(Material for this exercise)

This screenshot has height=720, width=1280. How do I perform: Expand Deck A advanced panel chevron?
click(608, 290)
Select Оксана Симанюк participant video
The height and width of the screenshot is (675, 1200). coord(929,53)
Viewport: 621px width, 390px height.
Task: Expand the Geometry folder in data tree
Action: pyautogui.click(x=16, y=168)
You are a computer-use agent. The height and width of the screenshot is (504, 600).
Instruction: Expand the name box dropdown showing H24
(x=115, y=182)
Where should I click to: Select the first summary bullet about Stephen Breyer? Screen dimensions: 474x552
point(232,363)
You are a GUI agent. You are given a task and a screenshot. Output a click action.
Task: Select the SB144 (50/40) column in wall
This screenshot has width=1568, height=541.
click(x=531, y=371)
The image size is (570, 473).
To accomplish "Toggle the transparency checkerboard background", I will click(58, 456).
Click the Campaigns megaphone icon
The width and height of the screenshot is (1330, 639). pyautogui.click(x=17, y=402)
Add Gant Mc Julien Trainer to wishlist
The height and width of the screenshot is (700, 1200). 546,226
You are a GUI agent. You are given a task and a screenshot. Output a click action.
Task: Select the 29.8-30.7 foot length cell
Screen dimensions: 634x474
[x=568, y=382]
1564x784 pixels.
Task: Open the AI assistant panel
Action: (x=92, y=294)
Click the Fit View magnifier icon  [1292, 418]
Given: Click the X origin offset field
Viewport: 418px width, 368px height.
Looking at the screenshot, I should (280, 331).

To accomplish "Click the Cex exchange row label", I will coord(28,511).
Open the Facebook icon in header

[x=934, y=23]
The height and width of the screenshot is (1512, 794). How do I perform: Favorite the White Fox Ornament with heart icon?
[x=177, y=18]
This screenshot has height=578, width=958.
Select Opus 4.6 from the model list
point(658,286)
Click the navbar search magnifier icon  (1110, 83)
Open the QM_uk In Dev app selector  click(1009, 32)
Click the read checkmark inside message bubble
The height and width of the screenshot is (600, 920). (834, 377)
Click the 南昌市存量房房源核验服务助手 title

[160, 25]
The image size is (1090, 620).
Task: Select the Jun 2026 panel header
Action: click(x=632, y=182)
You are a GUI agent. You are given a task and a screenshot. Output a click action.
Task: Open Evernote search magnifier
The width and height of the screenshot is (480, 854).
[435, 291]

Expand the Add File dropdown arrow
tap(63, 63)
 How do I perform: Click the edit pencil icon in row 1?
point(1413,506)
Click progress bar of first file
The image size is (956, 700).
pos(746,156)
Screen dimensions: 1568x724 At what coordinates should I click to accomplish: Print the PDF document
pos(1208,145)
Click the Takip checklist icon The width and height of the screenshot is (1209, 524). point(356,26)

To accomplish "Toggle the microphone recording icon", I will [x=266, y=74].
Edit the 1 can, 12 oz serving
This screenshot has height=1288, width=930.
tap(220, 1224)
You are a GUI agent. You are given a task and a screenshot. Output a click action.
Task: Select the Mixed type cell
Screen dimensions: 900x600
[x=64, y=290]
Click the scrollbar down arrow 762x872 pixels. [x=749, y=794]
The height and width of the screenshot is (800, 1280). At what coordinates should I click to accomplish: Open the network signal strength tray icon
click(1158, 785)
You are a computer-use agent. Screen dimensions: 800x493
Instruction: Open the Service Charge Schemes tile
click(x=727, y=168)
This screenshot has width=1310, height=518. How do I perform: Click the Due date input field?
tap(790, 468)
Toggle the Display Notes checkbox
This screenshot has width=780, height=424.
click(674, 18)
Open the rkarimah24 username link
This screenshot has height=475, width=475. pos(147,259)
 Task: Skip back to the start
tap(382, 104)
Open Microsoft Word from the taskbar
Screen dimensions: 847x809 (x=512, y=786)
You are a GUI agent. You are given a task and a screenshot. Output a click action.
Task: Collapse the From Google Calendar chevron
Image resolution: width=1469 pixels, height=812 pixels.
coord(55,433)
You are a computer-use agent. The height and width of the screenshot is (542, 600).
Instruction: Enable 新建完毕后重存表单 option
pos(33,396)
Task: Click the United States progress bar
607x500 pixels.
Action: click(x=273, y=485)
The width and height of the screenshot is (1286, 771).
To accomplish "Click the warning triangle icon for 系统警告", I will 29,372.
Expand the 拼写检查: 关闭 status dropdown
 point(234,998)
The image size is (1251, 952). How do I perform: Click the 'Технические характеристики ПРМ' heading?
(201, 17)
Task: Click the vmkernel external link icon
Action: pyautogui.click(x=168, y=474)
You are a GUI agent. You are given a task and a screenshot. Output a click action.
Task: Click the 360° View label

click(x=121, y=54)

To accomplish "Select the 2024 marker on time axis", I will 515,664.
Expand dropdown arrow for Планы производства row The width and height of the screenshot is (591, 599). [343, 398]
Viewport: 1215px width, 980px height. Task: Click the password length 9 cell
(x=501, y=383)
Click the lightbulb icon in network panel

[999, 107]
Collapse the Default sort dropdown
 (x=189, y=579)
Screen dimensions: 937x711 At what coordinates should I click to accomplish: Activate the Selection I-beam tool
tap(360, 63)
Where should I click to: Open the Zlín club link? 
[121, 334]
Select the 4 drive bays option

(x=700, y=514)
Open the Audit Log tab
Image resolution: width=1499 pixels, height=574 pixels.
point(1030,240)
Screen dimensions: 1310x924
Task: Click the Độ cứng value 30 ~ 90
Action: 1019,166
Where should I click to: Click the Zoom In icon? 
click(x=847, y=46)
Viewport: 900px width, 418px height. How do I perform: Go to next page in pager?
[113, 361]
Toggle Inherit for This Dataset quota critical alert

(End Material for this exercise)

Your reply is to be the number of lines above in which the word "progress" appears, and nothing else.

Output for this exercise: 2